### TEXTE PROPOSÉ:
==*==
Que ce soit un bouquet de roses ou une fleur cueillie dans le champs à côté, une sortie pour un petit déjeuner en bord de mer, dont elle serait la reine ou une petite tarte faite maison, un dessin par une main juvénile encore hésitante ou un collier artisanal confectionné avec davantage d'amour que de savoir-faire, n'importe quoi fera briller de joie le regard de la mère, ne serait-ce qu'une embrassade et un simple "âychek (que Dieu te garde), maman", surtout quand les aléas de la vie et ses charges font parfois qu'on ne la voit pas assez…
- La pierre angulaire de la société
En ce jour encore, il est opportun de rappeler ce que les mères -celles en devenir aussi- représentent pour la société tunisienne et pour son développement, en plus de leur rôle dans leurs propres familles où les charges domestiques et l'encadrement des enfants leur incombent, dans la quasi-majorité des foyers et ce, quel que soit le métier ou l'activité qu'elles exercent.
En effet et à titre d'indication, outre sa prédominance dans des secteurs comme le journalisme, l'enseignement primaire et secondaire ou la médecine publique, le gent féminine dont la scolarisation a flirté avec les 100% (99,8), représente 68% des inscrits en études supérieures, 69% des détenteurs de Doctorat, 57% des chercheurs et 66% des diplômés supérieurs en agronomie. Pourtant, dans la vie active, les femmes sont défavorisées par un déséquilibre à l'avantage des hommes.
==*==
### DONNÉES FOURNIES:
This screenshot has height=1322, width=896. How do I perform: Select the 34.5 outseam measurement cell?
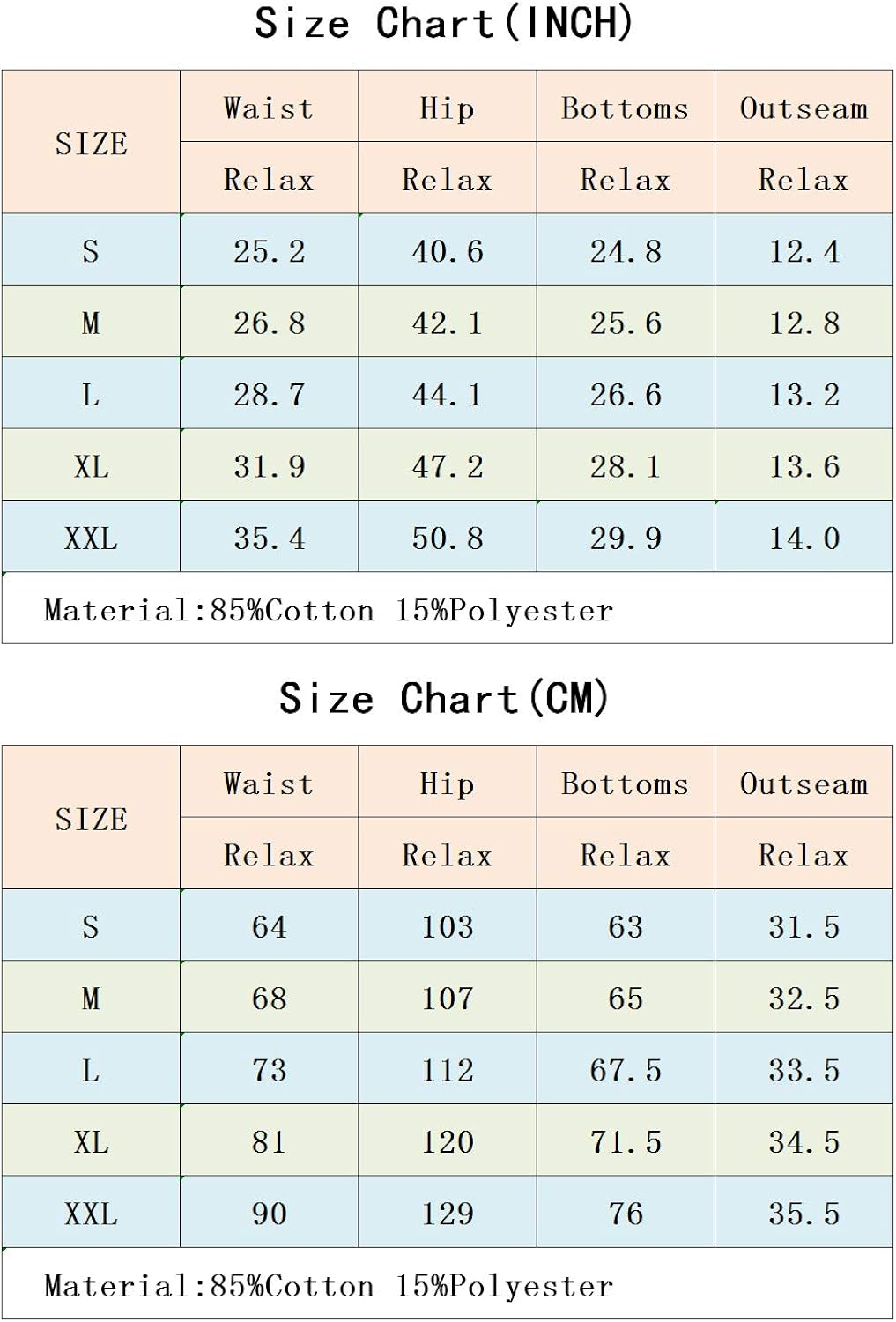[803, 1142]
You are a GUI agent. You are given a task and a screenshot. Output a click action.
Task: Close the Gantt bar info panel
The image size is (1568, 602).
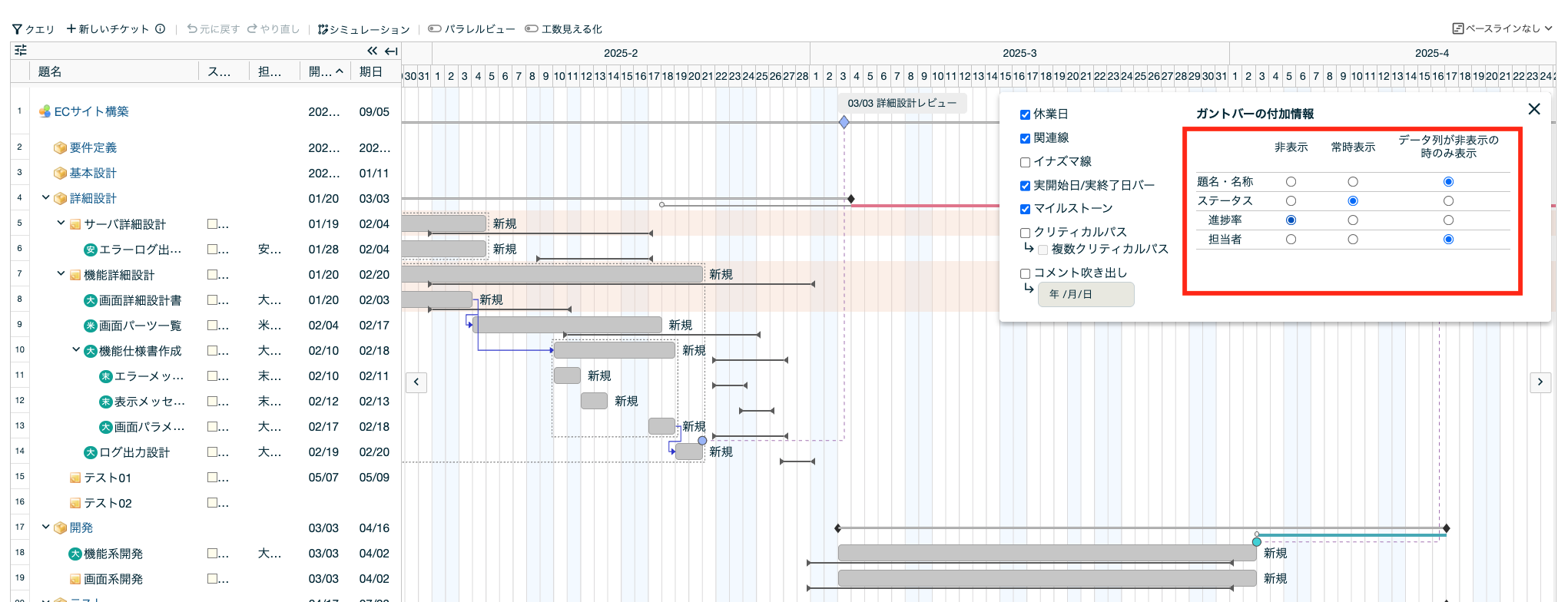(1533, 109)
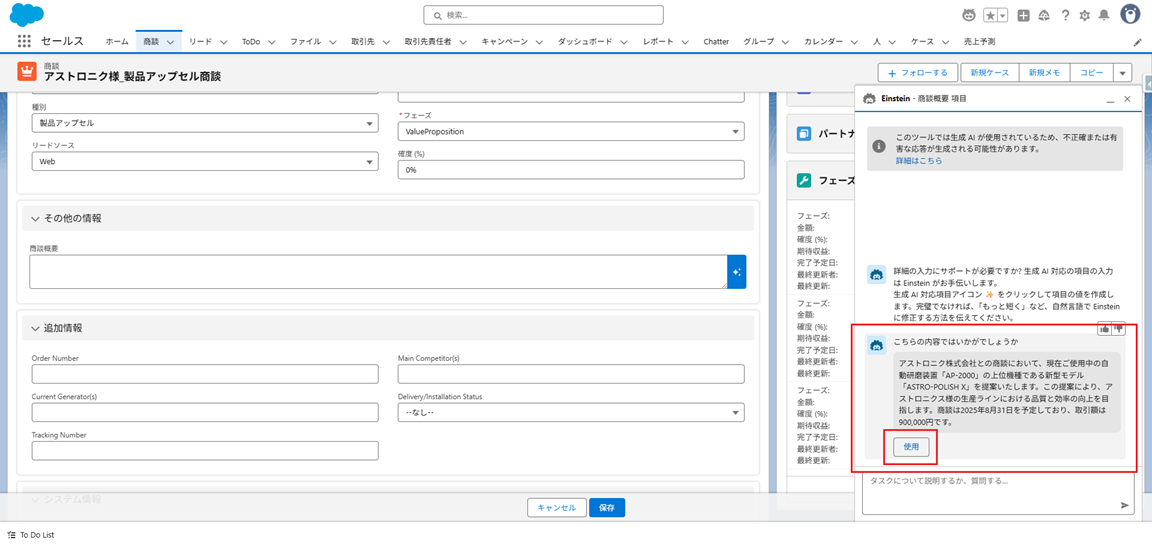1152x546 pixels.
Task: Edit navigation bar with pencil icon
Action: pyautogui.click(x=1137, y=42)
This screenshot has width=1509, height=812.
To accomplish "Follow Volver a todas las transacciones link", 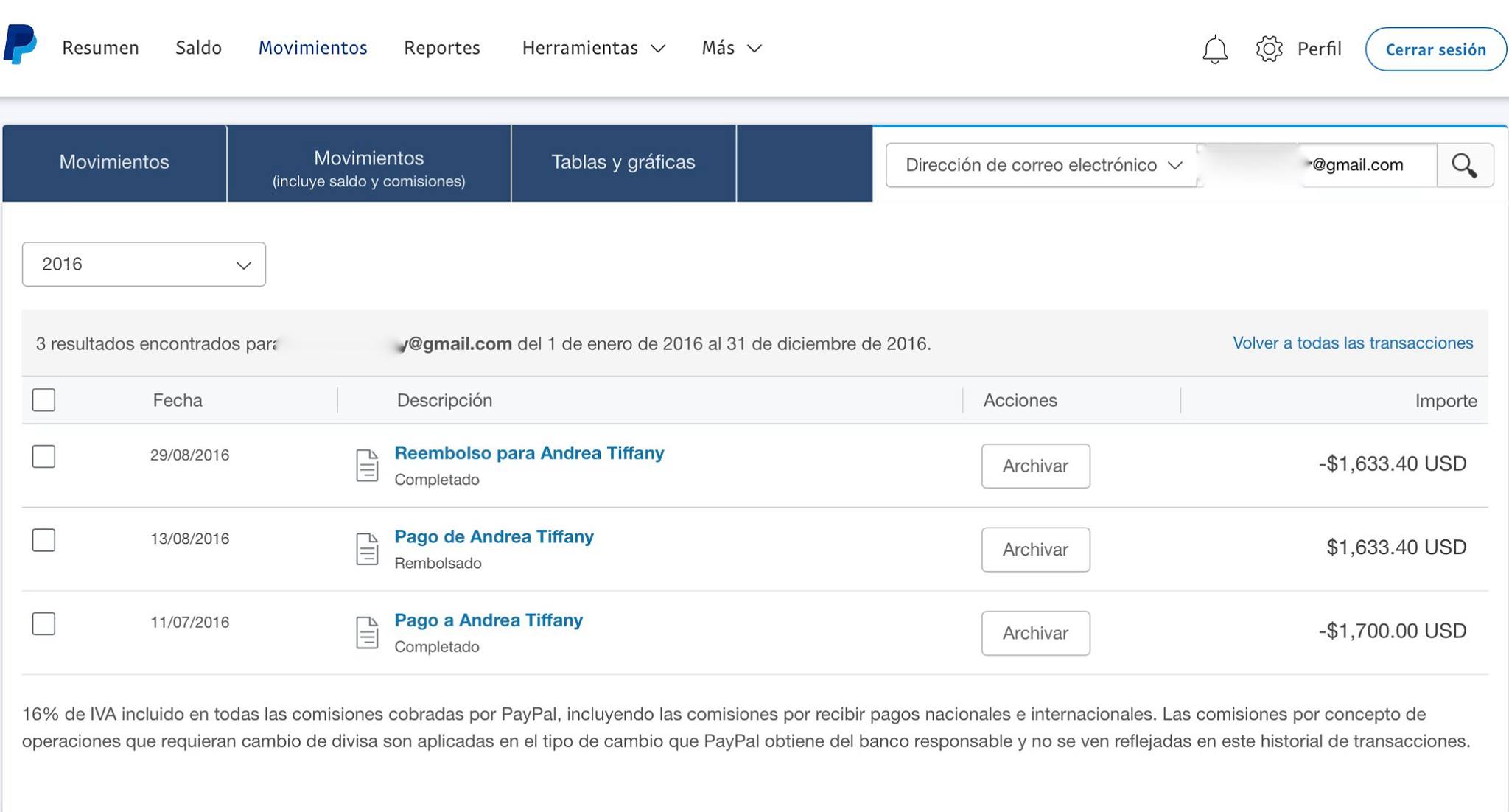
==*==
### TRAVAIL À FAIRE:
a: D'après le texte sur les mères, quelle proportion des détenteurs de doctorat les femmes représentent-elles ?
b: Poursuivez le texte sur les mères en Tunisie à partir de sa dernière phrase.
Le matériel ci-dessus est indépendant du texte sur les mères.

### CORRIGÉ PAR TÂCHE:
a: Les femmes représentent 69 % des détenteurs de doctorat.

b:
Dans le secteur public, elles ne sont, par exemple, présentes dans les hauts postes qu'à un taux de 37% et de seulement 31 pour les fonctions à responsabilité. Parmi les directeurs généraux, elles représentent 31% et 30 pour les directeurs. Idem pour les études universitaires où elles sont pourtant dominantes en tant qu'étudiantes, elles ne sont que 20% à être dans la catégorie des professeurs du supérieur, 28 dans celle des maîtres de conférences et 47 parmi les assistants. Par contre, elles représentent 57% du cadre enseignant en médecine.
Dans le domaine de l'entreprenariat, elles ne représentent toujours que 10% au milieu de 90% d'hommes d'affaires. Quant au secteur politique, une régression notable de sa présence est relevée, ces dernières années. Mais malgré ces "anomalies", la mère demeure la colonne vertébrale de la famille et partant, de la société, autant en milieu urbain que rural. Et c'est toujours à elle de tenir le foyer, même si le pénible travail agricole, encore un exemple, est à près de 70% assuré par des femmes.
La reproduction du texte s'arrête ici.